Although the majority relies on the fact that the officer who entered the apartment testified that he saw people moving in the windows on the second floor of this multifamily house and he did not know if they could access defendant’s apartment, that officer cited no basis to believe that the second-floor residents were in danger, posed any imminent threat or were anything other than innocent residents of the upstairs apartments. In order to conduct a “protective sweep,” there must be “ ‘articulable facts which, taken together with the rational inferences from those facts, would warrant a reasonably prudent officer in believing that the area to be swept harbors an individual posing a danger to those on the arrest scene’ ” (People v Bost, 264 AD2d 425, 426 [1999], quoting Maryland v Buie, 494 US 325, 334 [1990]). Speculation that someone élse may be in the apartment and might pose a threat is an insufficient basis on which to justify a protective sweep (see People v Coles, 105 AD3d 1360, 1363 [2013]; People v Harper, 100 AD3d at 774; People v Bost, 264 AD2d at 426; see also United States v Carter, 360 F3d 1235, 1242-1243 [10th Cir 2004] [police cannot infer danger from the fact that a dwelling is occupied]; United States v Kinney, 638 F2d 941, 944 [6th Cir 1981], cert denied 452 US 918 [1981] [same]).

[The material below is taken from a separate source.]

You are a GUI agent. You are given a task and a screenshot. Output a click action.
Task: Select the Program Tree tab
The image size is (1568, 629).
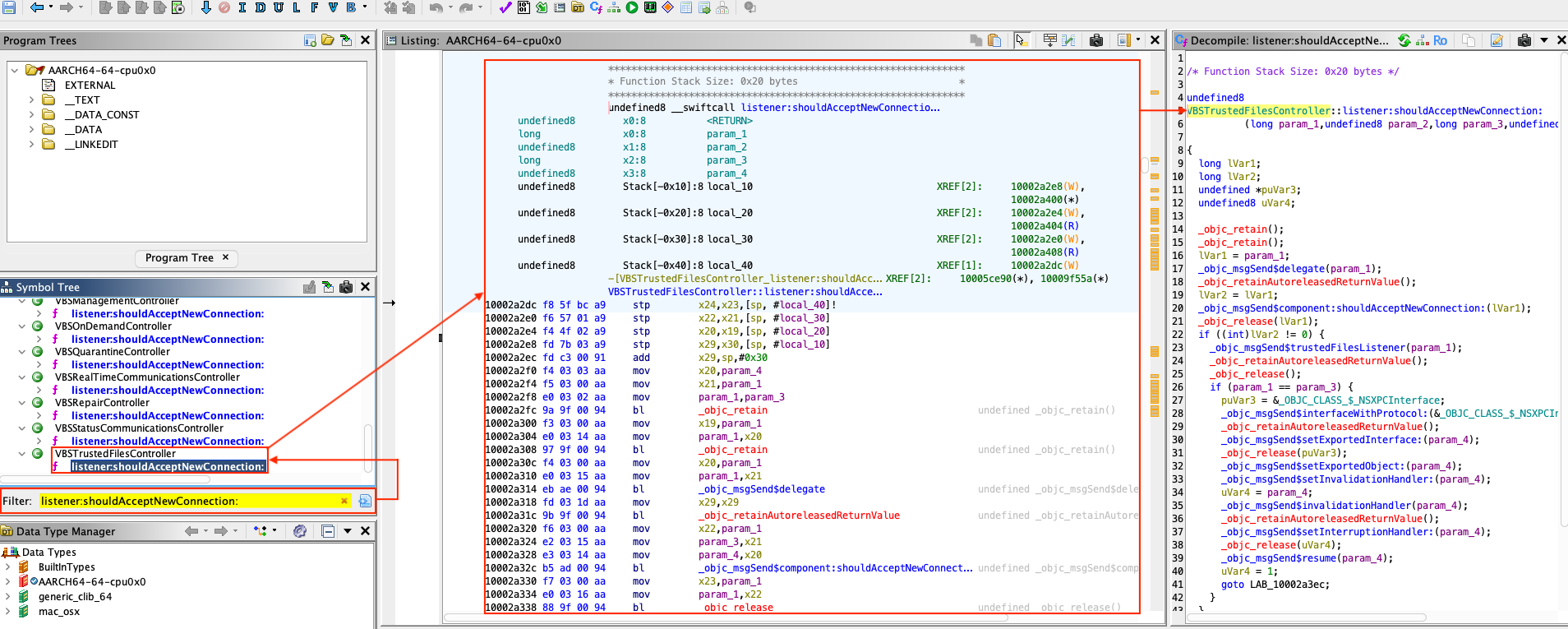[179, 258]
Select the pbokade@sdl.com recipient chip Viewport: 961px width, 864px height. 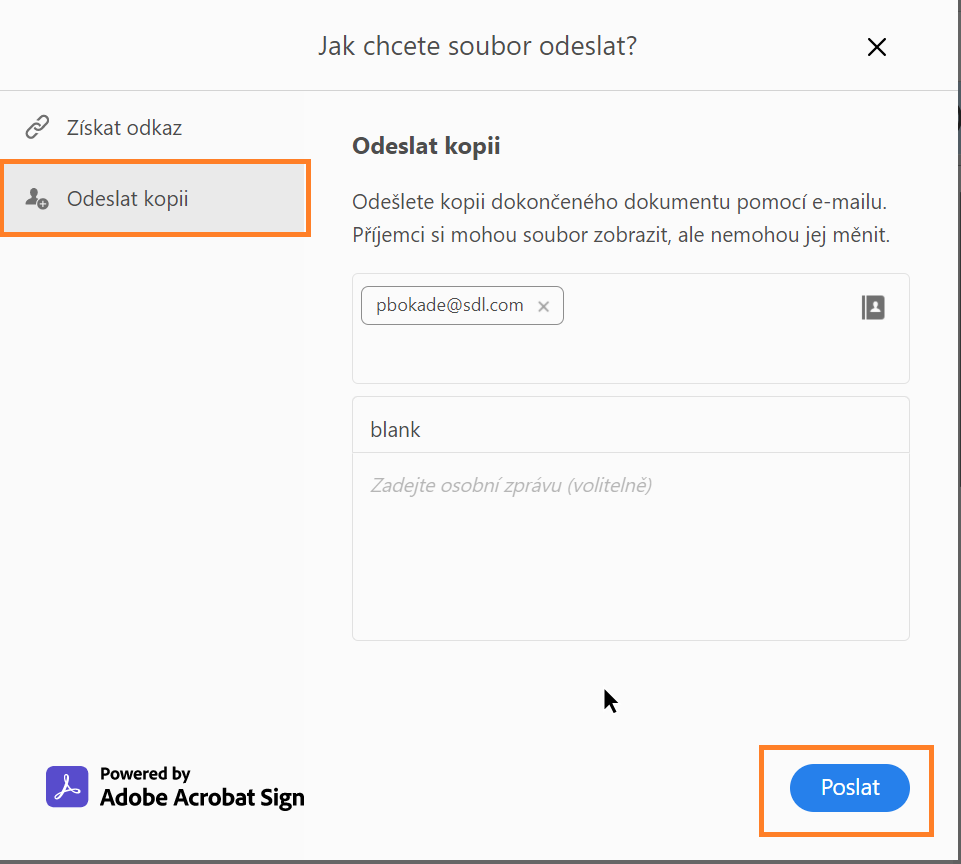(449, 306)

Further, although no weapon was found on defendant, and it was reasonable to assume that it was in the apartment, “[t]he mere fact that police have information that a weapon is located within a suspect’s apartment . . . does not justify a warrantless entry” (People v Lott, 102 AD2d 506, 509 [1984], citing Matter of Kwok T., 43 NY2d 213, 220-221 [1977]; see People v Coles, 105 AD3d at 1363; compare People v Adams, 236 AD2d 293, 293 [1997], lv denied 90 NY2d 854 [1997] [warrantless entry was justified where police officers observed children in the apartment and reasonably believed that the defendant had left a loaded pistol there]; People v Gayle, 79 AD2d 717, 717 [1980], affd 58 NY2d 636 [1982], cert denied 460 US 1088 [1983] [warrantless entry was justified where police had actual knowledge of presence of second robbery suspect in a motel room with a sawed-off shotgun]). As additional factors, County Court noted that defendant lived on a busy street near a school and a day*1325care facility, but these cannot give rise to an emergency in the absence of any reasonable basis to believe that someone was in the apartment who posed an immediate danger.4
Inasmuch as my view of the evidence leads to the conclusion that the People failed to establish the existence of an emergency justifying the warrantless entry into defendant’s apartment, I respectfully dissent from that part of the majority decision. I otherwise concur with the majority’s remaining conclusions.
Ordered that the judgment is affirmed.
. County Court also concluded that defendant consented to the search, but defendant was clearly in custody at the time and the People—correctly—do not rely on the alleged consent as justification for the warrantless entry (see generally People v Gonzalez, 39 NY2d 122, 128-130 [1976]).